Oh, Danny boy!
White British director Danny Boyle recently said that if his Oscar-winning Slumdog Millionaire (2008) were released today, he wouldn’t helm it, citing “cultural appropriation” and “baggage.” Instead, the film would need an Indian director. (See The Hollywood Reporter.)
As we contemplate a world in which writers and directors are limited to stories and characters that match their own ethnicities and backgrounds, I look forward to condemnations of Indian producer Ismail Merchant (of Merchant Ivory) and his quintessentially English films; Italian writer-director Bernardo Bertolucci, who directed The Last Emperor; White British writer-director David Lean, for, among other indiscretions, directing Indian and Arabic characters in A Passage to India and Lawrence of Arabia, respectively; and straight Taiwanese director Ang Lee, who famously depicted gays and White Brits in Brokeback Mountain and Sense and Sensibility, respectively.

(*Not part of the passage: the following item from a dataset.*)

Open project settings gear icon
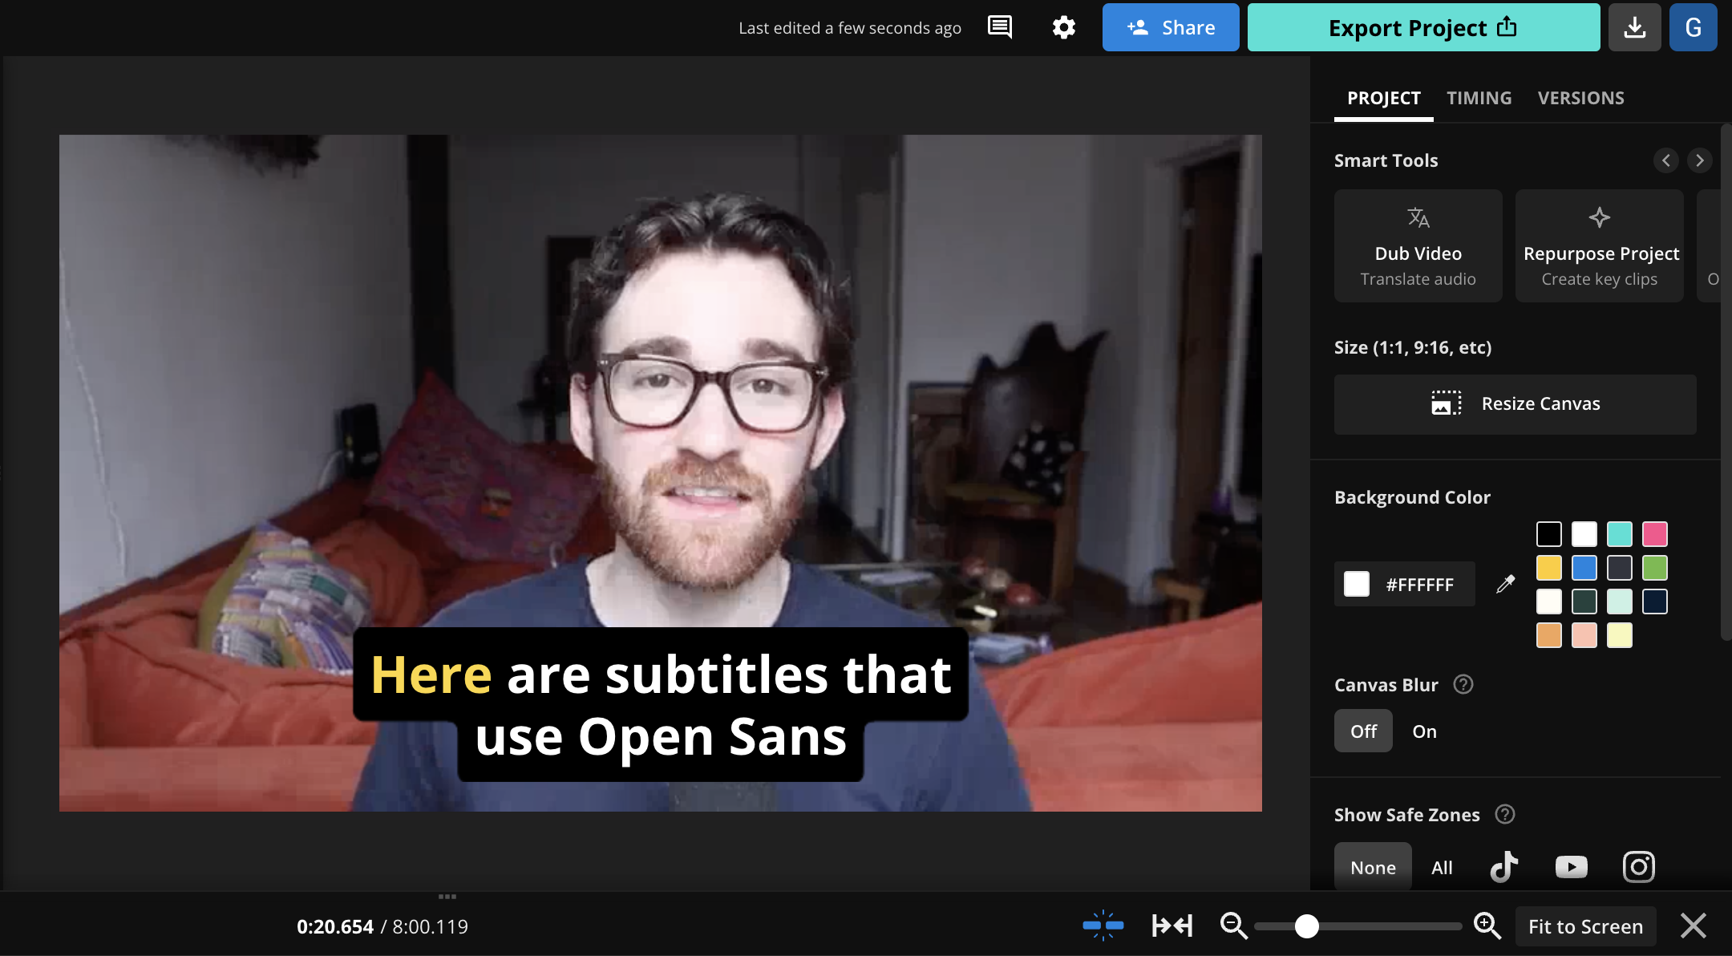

Oh, and since Boyle seems eager to reject Slumdog, maybe he could hand over the Oscar to David Fincher, who, that same year, directed The Curious Case of Benjamin Button, a better film. However, since Fincher grew up in California and Oregon, and is White, was he really entitled to direct the film’s Black New Orleans characters?
But my greatest censure is saved for Stanley Kubrick and 2001: A Space Odyssey. That mother-fucker never even went to space!